* _Exercise brief_: Can you arrange the records as a Markdown table with the columns Row and Line, starting at the line that contains "Where should I" and ending at the line that contains "tap(292, 89)"? Number each row, and leave out any blank lines.

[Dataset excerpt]
┌────────
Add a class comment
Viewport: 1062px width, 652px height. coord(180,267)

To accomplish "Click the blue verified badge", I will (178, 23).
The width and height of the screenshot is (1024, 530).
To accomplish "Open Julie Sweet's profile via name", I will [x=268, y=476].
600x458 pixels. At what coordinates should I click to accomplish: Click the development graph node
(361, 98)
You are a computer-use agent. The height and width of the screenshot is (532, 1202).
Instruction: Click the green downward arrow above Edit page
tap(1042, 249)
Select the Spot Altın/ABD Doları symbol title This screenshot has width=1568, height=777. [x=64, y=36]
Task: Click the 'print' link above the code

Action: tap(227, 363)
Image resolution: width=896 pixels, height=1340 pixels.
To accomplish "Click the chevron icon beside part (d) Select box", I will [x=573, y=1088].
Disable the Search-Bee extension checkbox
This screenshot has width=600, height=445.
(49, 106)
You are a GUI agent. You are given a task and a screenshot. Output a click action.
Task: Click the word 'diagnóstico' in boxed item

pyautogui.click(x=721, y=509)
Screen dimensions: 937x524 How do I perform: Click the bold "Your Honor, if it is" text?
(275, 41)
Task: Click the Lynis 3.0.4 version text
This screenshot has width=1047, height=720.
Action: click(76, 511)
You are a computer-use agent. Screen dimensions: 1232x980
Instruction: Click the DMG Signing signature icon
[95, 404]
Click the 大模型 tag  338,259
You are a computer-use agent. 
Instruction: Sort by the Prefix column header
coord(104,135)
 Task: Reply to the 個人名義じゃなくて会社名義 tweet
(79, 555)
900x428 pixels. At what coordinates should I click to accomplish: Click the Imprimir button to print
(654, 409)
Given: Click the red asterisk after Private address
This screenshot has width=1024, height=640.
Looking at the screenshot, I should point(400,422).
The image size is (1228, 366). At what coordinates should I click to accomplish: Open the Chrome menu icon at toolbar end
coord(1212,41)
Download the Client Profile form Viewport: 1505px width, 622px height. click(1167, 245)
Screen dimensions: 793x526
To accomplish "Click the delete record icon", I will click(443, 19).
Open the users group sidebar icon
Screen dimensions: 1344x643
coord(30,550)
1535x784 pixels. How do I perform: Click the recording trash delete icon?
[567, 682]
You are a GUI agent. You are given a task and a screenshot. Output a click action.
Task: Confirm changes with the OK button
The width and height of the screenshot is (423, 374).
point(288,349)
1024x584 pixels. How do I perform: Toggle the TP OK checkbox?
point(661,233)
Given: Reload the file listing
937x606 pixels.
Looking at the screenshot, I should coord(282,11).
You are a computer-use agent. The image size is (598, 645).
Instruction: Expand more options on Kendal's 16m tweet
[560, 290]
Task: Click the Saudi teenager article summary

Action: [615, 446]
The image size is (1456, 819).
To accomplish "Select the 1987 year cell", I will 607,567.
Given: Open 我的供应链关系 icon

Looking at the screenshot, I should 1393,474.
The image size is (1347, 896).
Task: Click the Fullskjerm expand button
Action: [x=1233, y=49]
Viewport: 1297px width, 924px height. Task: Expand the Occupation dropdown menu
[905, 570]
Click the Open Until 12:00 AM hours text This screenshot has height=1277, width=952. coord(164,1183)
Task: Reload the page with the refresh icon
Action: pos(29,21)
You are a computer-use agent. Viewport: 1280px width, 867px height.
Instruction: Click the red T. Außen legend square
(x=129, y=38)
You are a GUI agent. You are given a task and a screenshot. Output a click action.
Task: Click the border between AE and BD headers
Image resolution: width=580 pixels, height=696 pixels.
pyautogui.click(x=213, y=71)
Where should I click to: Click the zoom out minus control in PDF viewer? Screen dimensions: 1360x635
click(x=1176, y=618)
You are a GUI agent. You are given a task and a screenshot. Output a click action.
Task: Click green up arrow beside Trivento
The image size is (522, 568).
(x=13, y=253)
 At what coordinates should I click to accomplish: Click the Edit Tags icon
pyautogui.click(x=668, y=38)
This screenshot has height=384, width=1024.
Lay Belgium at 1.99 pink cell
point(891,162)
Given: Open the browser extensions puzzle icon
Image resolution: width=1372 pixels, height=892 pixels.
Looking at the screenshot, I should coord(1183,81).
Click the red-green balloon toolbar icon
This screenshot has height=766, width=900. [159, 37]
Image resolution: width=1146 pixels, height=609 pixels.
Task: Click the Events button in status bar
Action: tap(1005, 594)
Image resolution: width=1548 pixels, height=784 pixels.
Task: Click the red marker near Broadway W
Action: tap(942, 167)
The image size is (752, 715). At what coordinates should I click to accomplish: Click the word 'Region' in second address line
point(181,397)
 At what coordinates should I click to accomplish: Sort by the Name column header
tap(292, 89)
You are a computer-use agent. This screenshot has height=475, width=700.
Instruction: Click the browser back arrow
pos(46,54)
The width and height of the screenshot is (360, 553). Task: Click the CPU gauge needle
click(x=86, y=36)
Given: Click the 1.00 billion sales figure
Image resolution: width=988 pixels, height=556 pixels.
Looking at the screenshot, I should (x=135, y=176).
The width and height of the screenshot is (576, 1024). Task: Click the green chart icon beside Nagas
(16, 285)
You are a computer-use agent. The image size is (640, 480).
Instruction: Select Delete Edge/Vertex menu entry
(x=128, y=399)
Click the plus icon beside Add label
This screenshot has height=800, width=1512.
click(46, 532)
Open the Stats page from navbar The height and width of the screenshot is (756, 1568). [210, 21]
└────────
* _Result of this exercise_:
| Row | Line |
|---|---|
| 1 | Where should I click to: Click the zoom out minus control in PDF viewer? Screen dimensions: 1360x635 |
| 2 | click(x=1176, y=618) |
| 3 | You are a GUI agent. You are given a task and a screenshot. Output a click action. |
| 4 | Task: Click green up arrow beside Trivento |
| 5 | The image size is (522, 568). |
| 6 | (x=13, y=253) |
| 7 |  At what coordinates should I click to accomplish: Click the Edit Tags icon |
| 8 | pyautogui.click(x=668, y=38) |
| 9 | This screenshot has height=384, width=1024. |
| 10 | Lay Belgium at 1.99 pink cell |
| 11 | point(891,162) |
| 12 | Given: Open the browser extensions puzzle icon |
| 13 | Image resolution: width=1372 pixels, height=892 pixels. |
| 14 | Looking at the screenshot, I should coord(1183,81). |
| 15 | Click the red-green balloon toolbar icon |
| 16 | This screenshot has height=766, width=900. [159, 37] |
| 17 | Image resolution: width=1146 pixels, height=609 pixels. |
| 18 | Task: Click the Events button in status bar |
| 19 | Action: tap(1005, 594) |
| 20 | Image resolution: width=1548 pixels, height=784 pixels. |
| 21 | Task: Click the red marker near Broadway W |
| 22 | Action: tap(942, 167) |
| 23 | The image size is (752, 715). At what coordinates should I click to accomplish: Click the word 'Region' in second address line |
| 24 | point(181,397) |
| 25 |  At what coordinates should I click to accomplish: Sort by the Name column header |
| 26 | tap(292, 89) |